Key Components, Values, Defaults, and Timers

Copy Activity: The most common activity. It can copy data between over 90 connectors. Default parallelism: 4 parallel copies per activity (configurable). Default retry: 0 (can be set up to 1000). Timeout: 7 days (max).

Mapping Data Flow: Visual data transformation using Spark clusters. Each data flow runs on a Spark cluster with configurable compute size (default: 8 cores). Time-to-live (TTL) for clusters: 60 minutes (can be set to 0 for immediate shutdown).

Pipeline runs: Each pipeline run has a run ID and a status (Queued, InProgress, Succeeded, Failed, Cancelled). Maximum concurrent pipeline runs per factory: 100 (default).

Activity runs: Each activity within a pipeline has its own run ID and status. Activity retry interval: default 30 seconds (configurable).

Linked Service: Supports connection strings, service principals, managed identities. For Azure SQL Database, default authentication is SQL authentication (user/password).

Self-hosted IR: Minimum version: 5.0 (as of 2025). Auto-update enabled by default. Heartbeat interval: 30 seconds. Maximum concurrent jobs per node: 100 (default).

Configuration and Verification Commands

To create a pipeline using Azure CLI:

az datafactory pipeline create --factory-name MyFactory \
    --resource-group MyRG \
    --name MyPipeline \
    --pipeline @pipeline.json

To trigger a pipeline run:

az datafactory pipeline create-run --factory-name MyFactory \
    --resource-group MyRG \
    --name MyPipeline

To monitor pipeline runs:

az datafactory pipeline-run query-by-factory --factory-name MyFactory \
    --resource-group MyRG \
    --filters "[{\"operand\": \"Status\", \"operator\": \"Equals\", \"values\": [\"Failed\"]}]"

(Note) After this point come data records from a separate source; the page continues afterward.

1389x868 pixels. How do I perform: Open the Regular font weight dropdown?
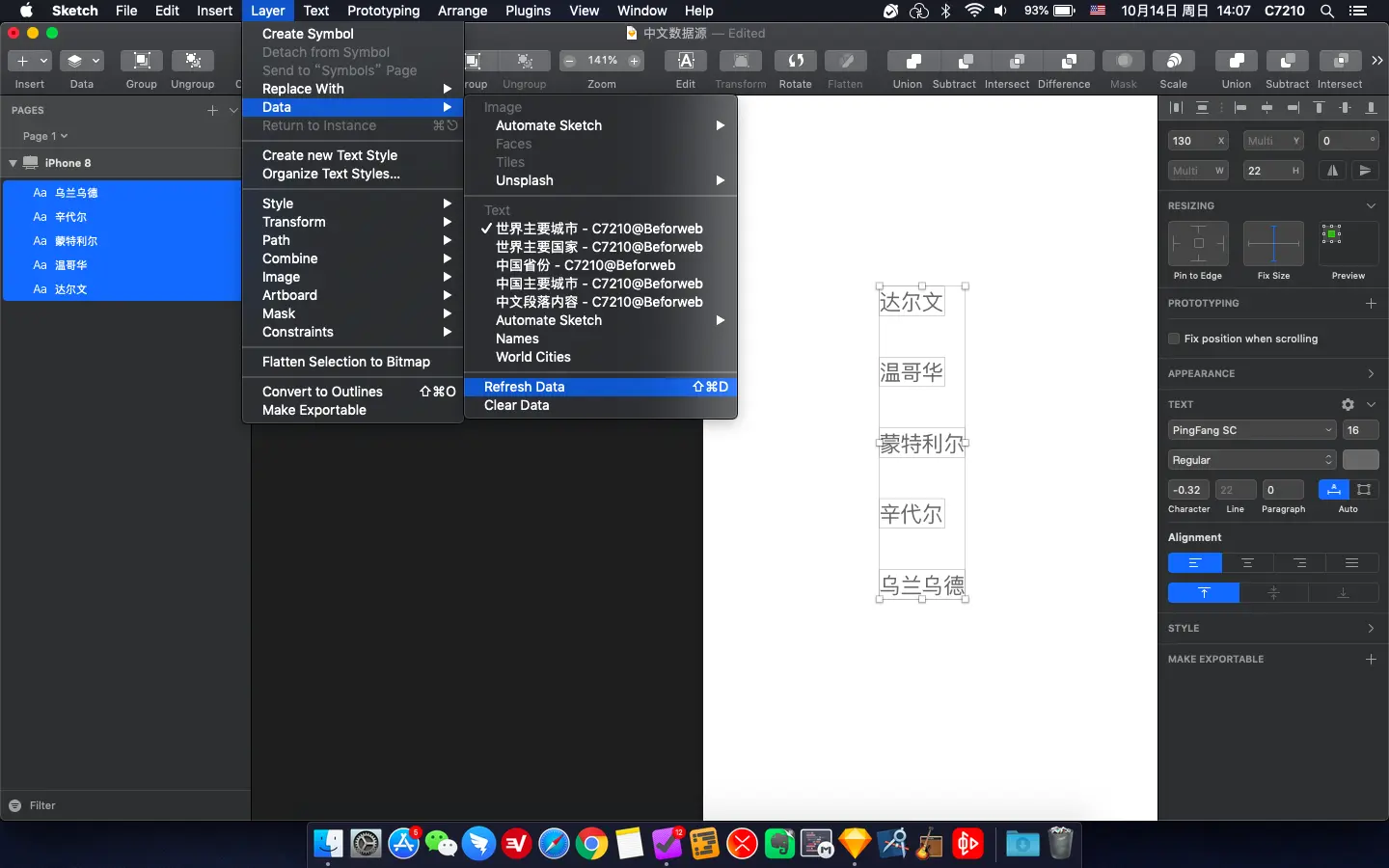(1252, 460)
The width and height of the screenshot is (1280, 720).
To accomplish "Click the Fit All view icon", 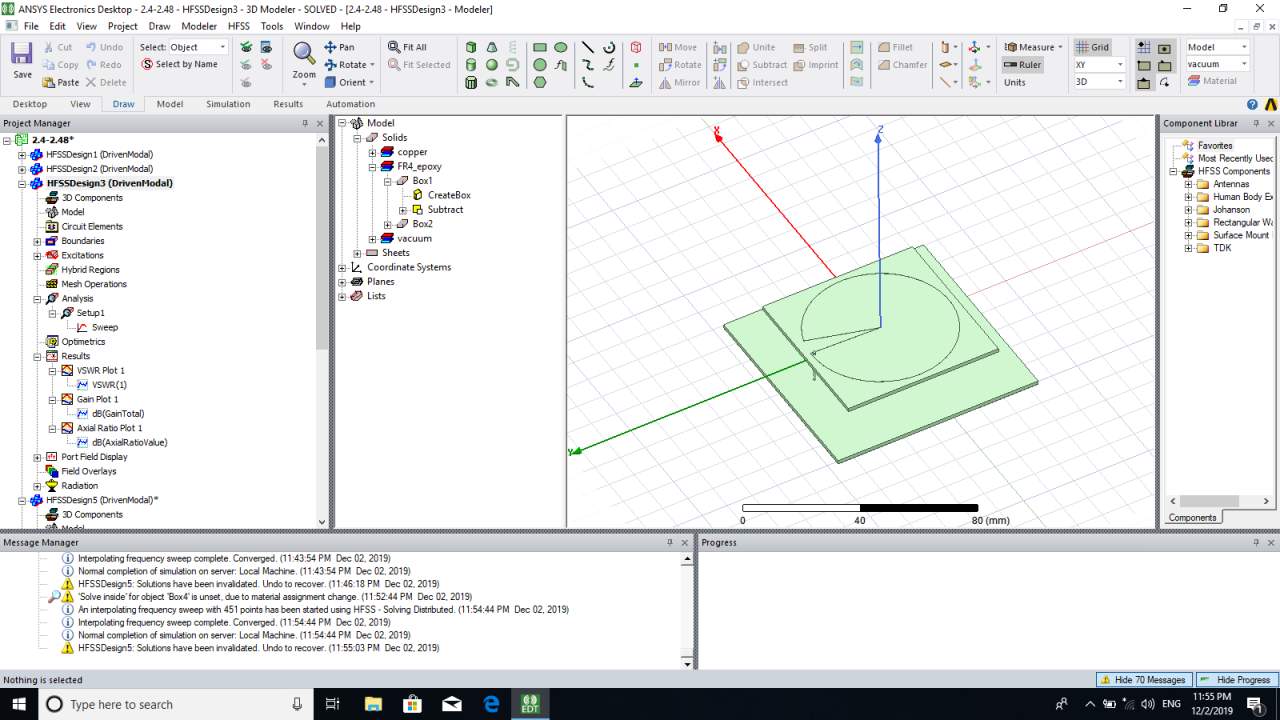I will [406, 47].
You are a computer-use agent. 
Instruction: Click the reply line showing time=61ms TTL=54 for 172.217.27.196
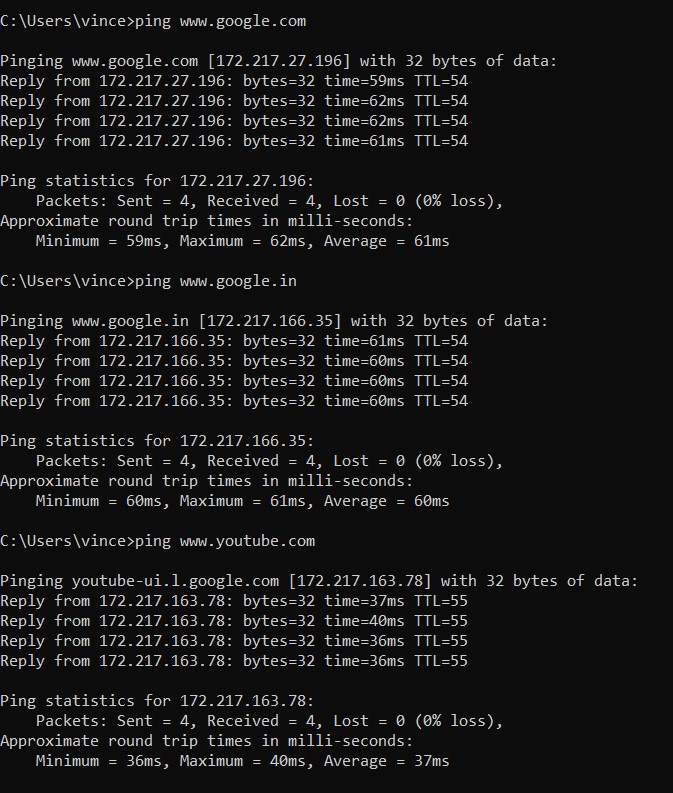point(234,141)
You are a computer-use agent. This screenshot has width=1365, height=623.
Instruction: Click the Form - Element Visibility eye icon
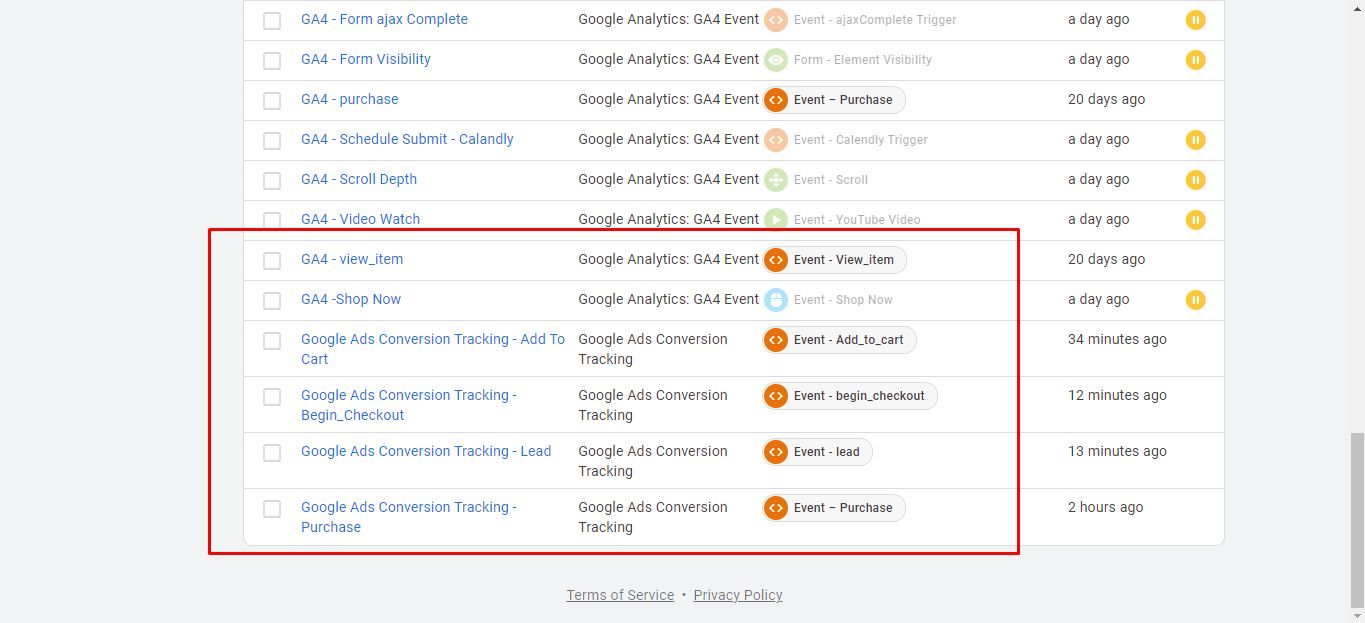point(776,60)
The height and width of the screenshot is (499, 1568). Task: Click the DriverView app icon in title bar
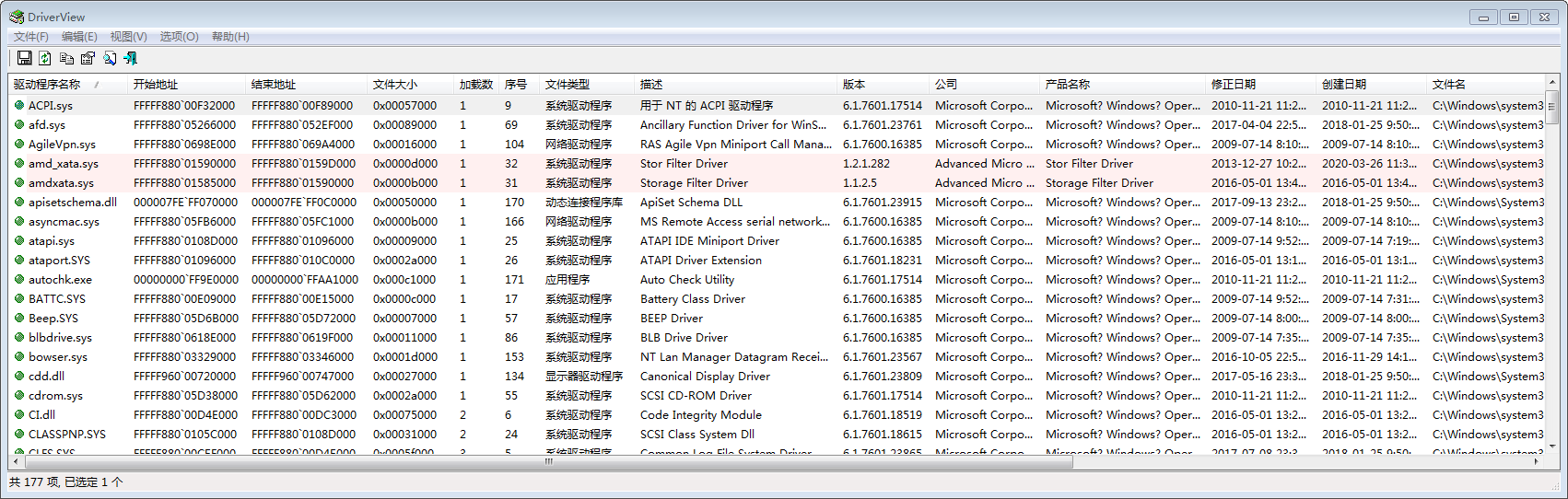pyautogui.click(x=17, y=17)
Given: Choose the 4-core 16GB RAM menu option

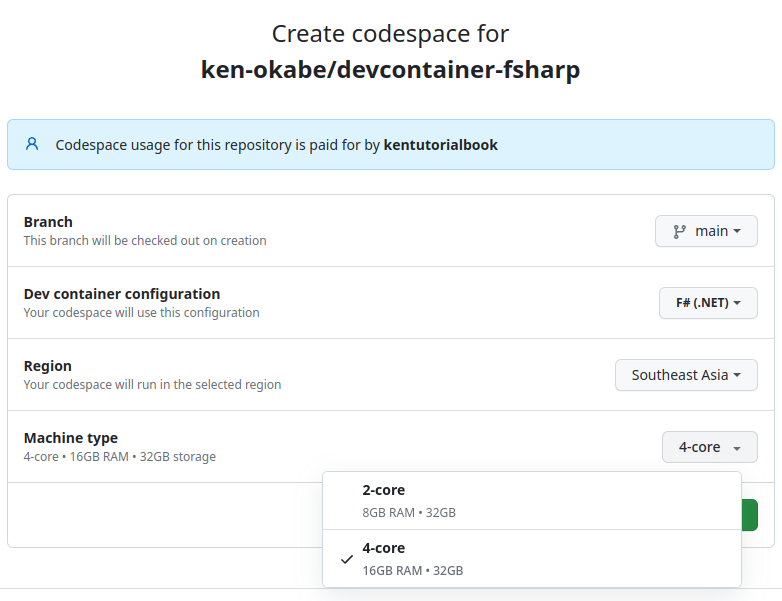Looking at the screenshot, I should pos(531,559).
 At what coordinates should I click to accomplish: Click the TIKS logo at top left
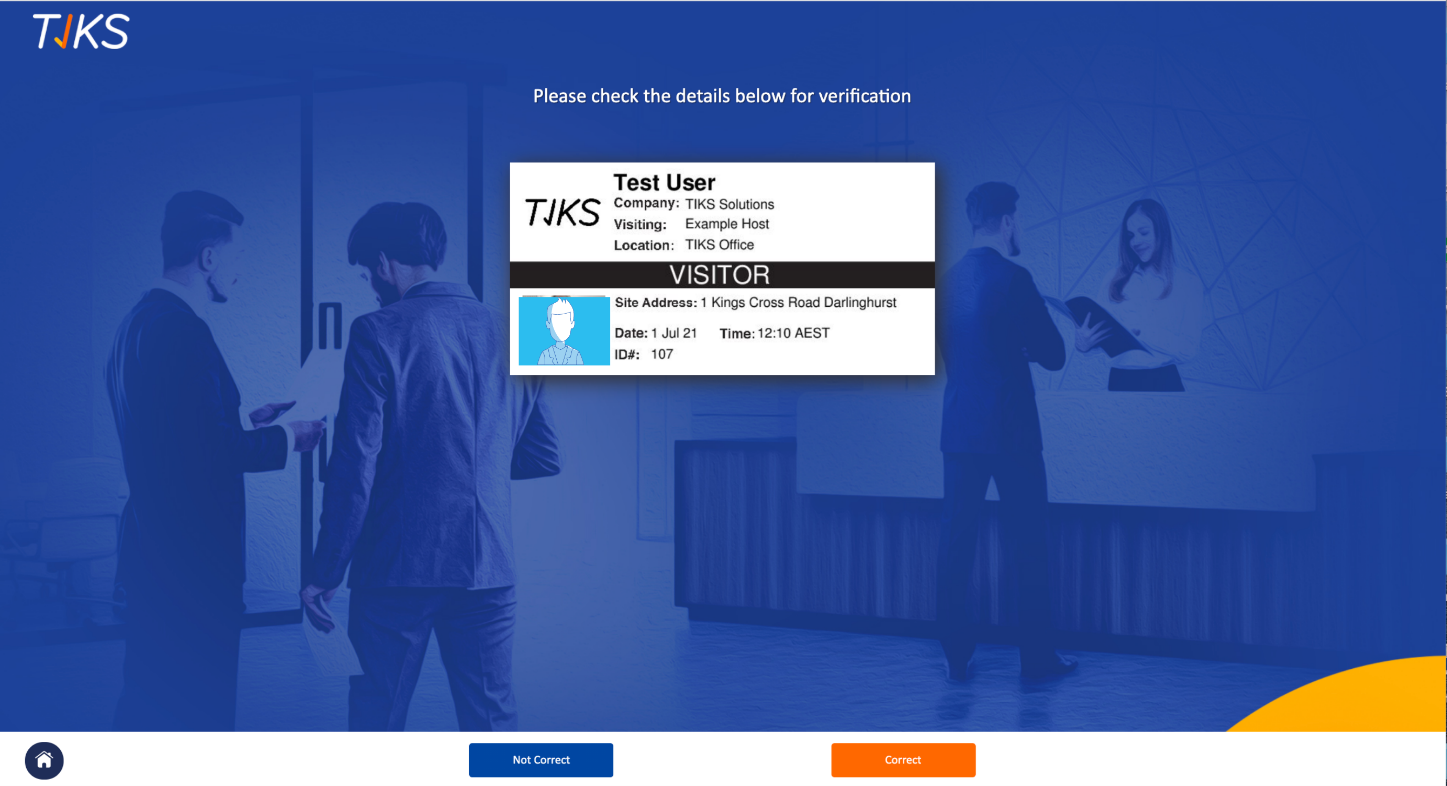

How It Interacts with Related Technologies

Azure Key Vault: ADF integrates tightly with Key Vault to store credentials. When creating a linked service, you can reference a secret from Key Vault instead of hardcoding the password. This is a best practice for security.

Azure Monitor & Log Analytics: ADF sends diagnostic logs to Azure Monitor. You can set up alerts for failed pipeline runs, long-running activities, or specific error codes.

Azure DevOps & GitHub: ADF supports Git integration for source control. You can clone a factory into a Git repository, enabling CI/CD pipelines. The Azure DevOps task for ADF deployment is AzureDataFactoryDeployment.

Azure Functions: ADF can call Azure Functions via the Azure Function activity, allowing custom C# or JavaScript code to run as part of a pipeline.

Azure Databricks: ADF can trigger Databricks notebooks as a pipeline activity, combining orchestration with advanced analytics.

Power BI: ADF can load data into Power BI datasets, enabling automated refreshes.

Performance Considerations

Copy Activity Performance: For large data volumes, use staging copy (via Blob Storage) to reduce load on source/destination. Enable parallel copies and tune the parallelCopies property. For on-premises sources, ensure the self-hosted IR has enough memory and CPU.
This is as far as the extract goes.